FC Robo (Queens) International
- Full name: FC Robo International, Lagos
- Founded: 19 April 1999; 27 years ago
- Ground: FIFA Goal project (Legacy) turf, National Stadium, Lagos
- Capacity: 3,000
- Manager: Emmanuel Osahon
- League: NWFL Premiership
- 2025–26: Regular season: 1st, Group B Championship round: 6th

= FC Robo =

FC Robo Queens is a Nigerian women's association football club based in Mushin, Lagos and a member of the Nigerian Women Football League (NWFL). They have competed in the Nigeria Women Premier League, the highest division for women association football in the country.

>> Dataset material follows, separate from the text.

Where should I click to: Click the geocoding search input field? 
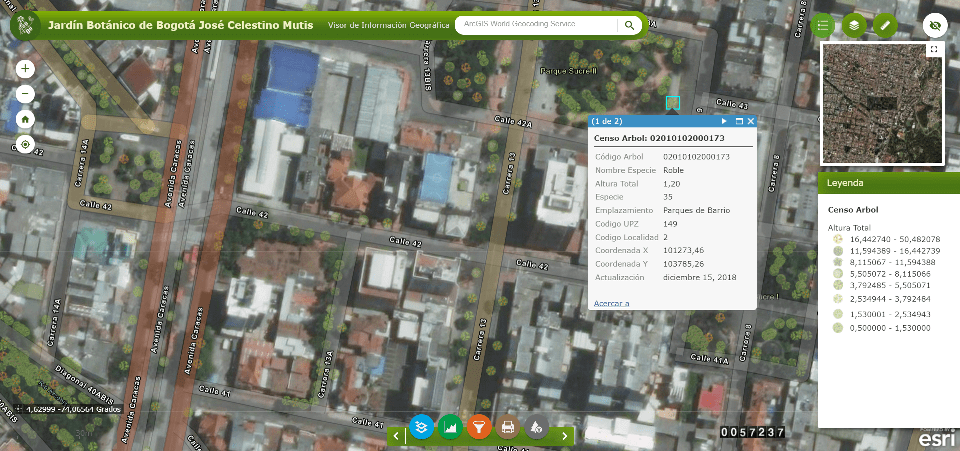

The club has produced several players for the Nigerian national team and players that have gone on to play at professional women clubs from across the globe. BBC and Two-time African footballer of the year, Asisat Oshoala, along with Esther Sunday and Rasheedat Ajibade, are all products of the club's academy and youth programs.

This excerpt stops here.